AMD has completed its $4.9 billion acquisition of ZT Systems, giving the chipmaker an expanded presence in the lucrative AI market.
“With the rapid pace of innovation in AI, reducing the end-to-end design and deployment time of cluster-level data center AI systems will be a significant competitive advantage for our customers,” AMD executive vice president Forrest Norrod said. “Acquiring ZT Systems is a significant milestone in our AI strategy to deliver leadership training and inferencing solutions that are optimized for our customers’ unique environment, ready-to-deploy at scale, and based on our open ecosystem approach.”

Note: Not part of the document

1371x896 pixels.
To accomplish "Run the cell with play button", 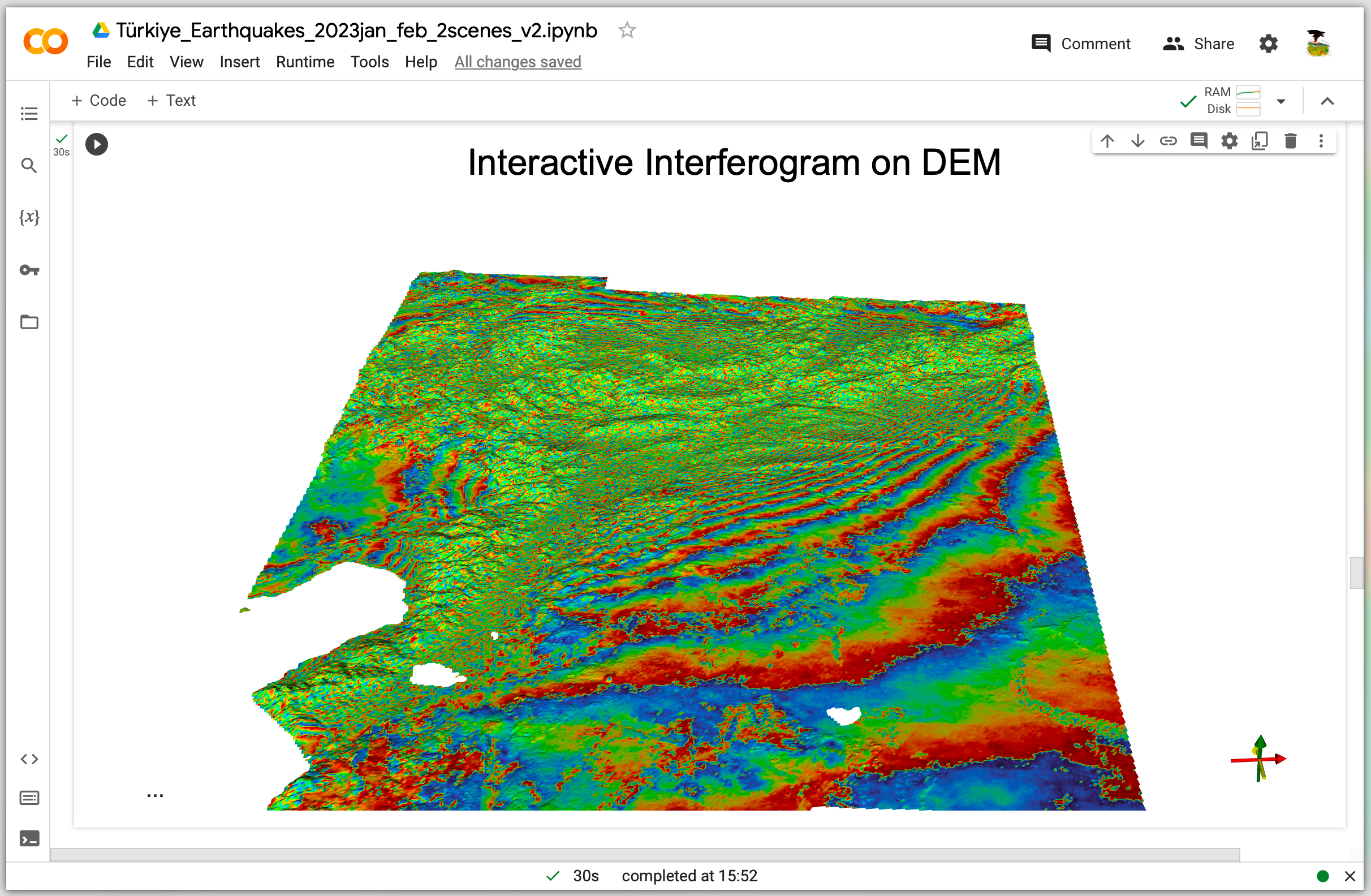I will pos(97,144).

AMD announced it would acquire ZT in August 2024, and CEO Dr. Lisa Su signaled at the time that the firm would shift gears to focus on the AI datacenter market, taking on market leader Nvidia. In subsequent quarters, AMD’s Data Center saw revenue growth of 122 percent and 94 percent, respectively, and 69 percent annually; in its most recent quarter, Data Center revenues set an all-time record, and that business now accounts for over half of all AMD revenues.

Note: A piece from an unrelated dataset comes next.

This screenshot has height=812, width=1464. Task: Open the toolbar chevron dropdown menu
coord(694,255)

But AMD has a long fight ahead of it if it intends to unseat Nvidia, which earns dramatically more than AMD each quarter. In the most recent quarter, Nvidia’s Data Center delivered revenues of $35.6 billion, for example, compared to $3.9 billion for AMD.
AMD hopes the ZT Systems acquisition will accelerate its plan to design and deploy a “new class of end-to-end AI solutions based on the combination of AMD CPU, GPU and networking silicon, open-source AMD ROCm software and rack-scale systems capabilities” at scale. It will integrate ZT’s design team into its Data Center business, which will continue to be led by Mr. Norrod, and ZT founder and CEO Frank Zhang will join AMD as senior vice president of ZT Manufacturing, reporting to Norrod. Former ZT Systems president Doug Huang is also joining AMD, as senior vice president of Data Center Platform Engineering; he will also report to Norrod, and will “lead design and customer enablement teams.”